Document text ->
###

I’ve been back in Canada since May and I am certain I am losing my mind. It’s a certainty that takes hold of me, every year.
We come home because we have to. As Canadians, we can only stay in the Untied States for a maximum of six months at a time. This past year, we stayed just shy of five months in the United States and, another two, down in Mexico. We drove back across the Canadian border with a few days left to spare. This dates-in-da-States wiggle room is important as I sometimes have to head south for work. I’d rather not get into dutch with U.S. Customs and Border Protection. Being back in Canada for half the year is , a must if we want to hold on to our sweet-ass socialized medical care (which we totally do.) and for my wife to return to work. While she’s a certified dive instructor, she also loves the land-locked gig she works for half of the year. We also come home because we want to. I have few friends and work remotely. Disappointment and distrust have left me happy in the small company of my partner, our pooch and a few well-chosen friends that I seldom see. My missus? Not so much. Community is important to her. Her sister’s family—now my family—means the world to her. Reacquainting herself with her people, each year, brings her a happiness that I try hard to understand. I love to see her light up around her friends. It brings me pleasure to hear her pop into work mode on the phone. They’re secret, sideways glances into a world that she shares freely with me but I have never been able to bring fully into focus.

###

Entries drawn from a dataset
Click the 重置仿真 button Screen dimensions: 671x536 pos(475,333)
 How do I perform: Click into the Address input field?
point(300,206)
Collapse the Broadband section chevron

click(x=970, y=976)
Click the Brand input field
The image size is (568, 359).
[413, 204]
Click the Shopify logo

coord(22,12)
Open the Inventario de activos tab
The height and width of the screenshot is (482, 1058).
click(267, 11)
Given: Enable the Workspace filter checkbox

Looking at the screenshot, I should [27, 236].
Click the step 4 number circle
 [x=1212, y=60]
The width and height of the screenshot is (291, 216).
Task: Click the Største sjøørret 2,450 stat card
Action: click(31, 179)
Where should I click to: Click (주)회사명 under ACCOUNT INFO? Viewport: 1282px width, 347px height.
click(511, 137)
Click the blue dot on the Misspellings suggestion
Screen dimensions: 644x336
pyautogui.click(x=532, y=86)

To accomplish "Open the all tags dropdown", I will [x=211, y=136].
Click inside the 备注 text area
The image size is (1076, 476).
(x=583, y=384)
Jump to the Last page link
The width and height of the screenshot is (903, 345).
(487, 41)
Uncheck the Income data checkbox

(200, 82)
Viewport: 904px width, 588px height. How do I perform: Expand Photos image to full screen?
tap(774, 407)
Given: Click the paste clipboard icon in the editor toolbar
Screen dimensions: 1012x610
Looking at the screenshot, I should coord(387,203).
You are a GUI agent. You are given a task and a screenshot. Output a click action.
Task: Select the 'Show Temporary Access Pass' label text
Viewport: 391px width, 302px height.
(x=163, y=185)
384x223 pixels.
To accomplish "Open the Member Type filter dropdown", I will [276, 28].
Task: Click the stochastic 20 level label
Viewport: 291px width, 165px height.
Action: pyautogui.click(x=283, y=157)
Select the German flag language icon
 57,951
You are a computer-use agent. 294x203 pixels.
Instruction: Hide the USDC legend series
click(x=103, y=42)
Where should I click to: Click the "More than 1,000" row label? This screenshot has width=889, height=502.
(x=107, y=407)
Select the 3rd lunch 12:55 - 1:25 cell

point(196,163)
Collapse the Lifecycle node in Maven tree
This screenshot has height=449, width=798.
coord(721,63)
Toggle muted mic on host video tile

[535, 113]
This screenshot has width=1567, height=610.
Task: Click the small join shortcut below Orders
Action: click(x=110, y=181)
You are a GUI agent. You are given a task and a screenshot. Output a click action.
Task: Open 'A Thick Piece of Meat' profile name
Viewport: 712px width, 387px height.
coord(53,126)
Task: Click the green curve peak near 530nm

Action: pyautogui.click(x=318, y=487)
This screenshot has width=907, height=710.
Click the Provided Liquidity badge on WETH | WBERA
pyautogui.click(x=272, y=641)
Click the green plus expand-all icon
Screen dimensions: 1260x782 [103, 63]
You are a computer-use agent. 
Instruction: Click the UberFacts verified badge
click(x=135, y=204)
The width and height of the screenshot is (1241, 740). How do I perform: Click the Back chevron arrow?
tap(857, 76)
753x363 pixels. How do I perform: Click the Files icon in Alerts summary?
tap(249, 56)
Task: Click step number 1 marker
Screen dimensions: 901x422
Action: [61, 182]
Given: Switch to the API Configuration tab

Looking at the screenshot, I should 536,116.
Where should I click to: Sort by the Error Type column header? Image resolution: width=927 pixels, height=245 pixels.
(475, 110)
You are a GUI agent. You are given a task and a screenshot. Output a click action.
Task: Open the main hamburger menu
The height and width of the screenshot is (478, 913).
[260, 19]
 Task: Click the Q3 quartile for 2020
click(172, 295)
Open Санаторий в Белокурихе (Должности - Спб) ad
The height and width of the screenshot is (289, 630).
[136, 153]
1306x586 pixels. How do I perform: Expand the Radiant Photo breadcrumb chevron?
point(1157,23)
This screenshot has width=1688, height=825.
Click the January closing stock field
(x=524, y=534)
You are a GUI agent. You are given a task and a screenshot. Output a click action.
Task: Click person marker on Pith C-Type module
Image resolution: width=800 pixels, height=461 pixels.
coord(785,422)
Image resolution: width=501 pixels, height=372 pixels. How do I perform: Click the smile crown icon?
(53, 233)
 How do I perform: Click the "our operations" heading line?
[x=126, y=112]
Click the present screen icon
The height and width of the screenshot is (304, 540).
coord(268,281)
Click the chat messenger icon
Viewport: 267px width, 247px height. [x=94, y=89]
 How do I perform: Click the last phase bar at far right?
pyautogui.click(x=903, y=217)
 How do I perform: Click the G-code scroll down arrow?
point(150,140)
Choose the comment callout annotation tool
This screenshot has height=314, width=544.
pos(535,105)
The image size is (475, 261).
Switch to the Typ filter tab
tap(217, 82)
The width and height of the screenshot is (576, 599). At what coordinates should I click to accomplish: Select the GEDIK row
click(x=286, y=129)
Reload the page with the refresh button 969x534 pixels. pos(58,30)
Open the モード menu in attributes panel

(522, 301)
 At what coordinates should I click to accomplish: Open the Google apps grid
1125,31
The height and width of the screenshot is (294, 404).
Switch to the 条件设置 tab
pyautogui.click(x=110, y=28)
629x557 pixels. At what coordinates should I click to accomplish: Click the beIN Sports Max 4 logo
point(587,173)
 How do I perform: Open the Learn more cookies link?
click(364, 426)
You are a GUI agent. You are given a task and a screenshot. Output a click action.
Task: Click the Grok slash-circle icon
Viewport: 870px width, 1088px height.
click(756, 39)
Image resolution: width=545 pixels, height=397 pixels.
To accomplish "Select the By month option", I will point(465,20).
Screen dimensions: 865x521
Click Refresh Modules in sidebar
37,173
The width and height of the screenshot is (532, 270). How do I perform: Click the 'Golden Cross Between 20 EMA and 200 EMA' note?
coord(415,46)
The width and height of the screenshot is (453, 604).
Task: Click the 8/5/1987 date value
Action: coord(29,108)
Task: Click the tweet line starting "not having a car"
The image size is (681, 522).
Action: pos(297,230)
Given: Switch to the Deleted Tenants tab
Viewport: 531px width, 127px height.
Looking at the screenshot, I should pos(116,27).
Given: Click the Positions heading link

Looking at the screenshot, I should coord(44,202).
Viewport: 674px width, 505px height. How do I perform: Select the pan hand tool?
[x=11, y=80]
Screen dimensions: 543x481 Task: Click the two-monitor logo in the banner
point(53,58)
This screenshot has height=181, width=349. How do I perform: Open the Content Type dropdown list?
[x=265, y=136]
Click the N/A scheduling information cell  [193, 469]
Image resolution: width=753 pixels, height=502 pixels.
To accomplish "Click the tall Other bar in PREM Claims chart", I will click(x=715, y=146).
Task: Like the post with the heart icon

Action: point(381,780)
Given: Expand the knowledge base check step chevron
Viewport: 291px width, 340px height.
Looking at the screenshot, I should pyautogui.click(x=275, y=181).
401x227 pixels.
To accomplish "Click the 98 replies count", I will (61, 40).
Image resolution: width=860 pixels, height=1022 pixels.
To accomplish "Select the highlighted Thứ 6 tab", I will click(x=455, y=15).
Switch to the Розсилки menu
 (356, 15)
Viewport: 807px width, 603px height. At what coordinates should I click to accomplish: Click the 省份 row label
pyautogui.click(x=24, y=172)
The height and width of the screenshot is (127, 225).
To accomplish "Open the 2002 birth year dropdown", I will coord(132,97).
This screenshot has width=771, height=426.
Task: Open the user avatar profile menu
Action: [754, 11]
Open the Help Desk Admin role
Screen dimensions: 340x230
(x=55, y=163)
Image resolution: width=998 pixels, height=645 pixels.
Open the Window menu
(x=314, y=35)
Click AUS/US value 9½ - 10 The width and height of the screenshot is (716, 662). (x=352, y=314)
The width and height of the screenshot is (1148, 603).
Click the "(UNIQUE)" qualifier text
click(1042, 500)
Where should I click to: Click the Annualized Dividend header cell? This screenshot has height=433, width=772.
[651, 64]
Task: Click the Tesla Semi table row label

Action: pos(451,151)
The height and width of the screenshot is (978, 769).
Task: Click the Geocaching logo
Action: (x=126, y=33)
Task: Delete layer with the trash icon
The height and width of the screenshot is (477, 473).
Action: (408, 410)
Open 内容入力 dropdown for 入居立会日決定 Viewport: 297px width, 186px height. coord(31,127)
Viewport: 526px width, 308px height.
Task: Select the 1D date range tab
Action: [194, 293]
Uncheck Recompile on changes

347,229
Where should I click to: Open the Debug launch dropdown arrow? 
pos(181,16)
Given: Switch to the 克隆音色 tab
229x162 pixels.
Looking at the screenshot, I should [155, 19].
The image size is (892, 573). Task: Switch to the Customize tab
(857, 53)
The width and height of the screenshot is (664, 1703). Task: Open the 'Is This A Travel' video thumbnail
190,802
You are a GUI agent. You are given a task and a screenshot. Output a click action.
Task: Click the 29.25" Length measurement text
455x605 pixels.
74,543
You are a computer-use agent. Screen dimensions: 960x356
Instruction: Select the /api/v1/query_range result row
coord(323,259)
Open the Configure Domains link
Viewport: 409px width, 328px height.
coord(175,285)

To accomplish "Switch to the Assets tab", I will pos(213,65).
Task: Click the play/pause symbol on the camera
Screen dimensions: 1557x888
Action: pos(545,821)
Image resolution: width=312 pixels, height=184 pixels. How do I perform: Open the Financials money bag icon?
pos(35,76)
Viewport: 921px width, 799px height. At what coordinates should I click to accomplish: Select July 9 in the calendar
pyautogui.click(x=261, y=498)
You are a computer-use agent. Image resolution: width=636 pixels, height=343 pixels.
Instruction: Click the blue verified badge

###

Exercise requirements ->
1. In the essay about coming back to Canada each year, what is the longest Canadians can stay in the United States at one time?
2. Write the next part of the essay about coming back to Canada each year, picking up after its final sentence.

Answers for this exercise ->
1. Six months.

2.
This year, we set up shop on a ranch, just outside of Calgary. The owner is lovely and, as a perk, is often absent. The affluent board their horseflesh here. Rich children come to ride. I’ve heard that they assume us to be hands, here for the season. They’ve no reason to think otherwise. I work from home, ergo, I work on the ranch. Everyone is pleasant to one another. We smile, we nod. They watch me pour shit from our honey wagon in to mingle with their horse manure. I mouth a hello as I wander through their barn in a bathrobe, flip-flops and when ever possible, a profanity-laced T-shirt. The shower in the barn has amazing water pressure. The weekends are busiest. During the week, I hear more noise from ravens and the hawk that hunts the paddocks here than I do from the privileged. Most evenings, I welcome the dusk with a the local coyotes. I sip. They howl. I read a lot. I walk. I work and, a few times a month, I go to counseling in the city.
I have been in treatment for a number of years now. I adore the woman who treats me. I despise what she does to me.
The trauma from the poor choices of my youth are never far from my mind. I cannot sit with my back to a door. I often forget that I am safe. I cry or rage with no clear understanding of why. Living in a small space, like an RV, helps. A daily cocktail of painkillers and anti-depressants make it possible for me to get out of bed in the morning. I take another assortment of pills in the evening so that I can find a path to sleep.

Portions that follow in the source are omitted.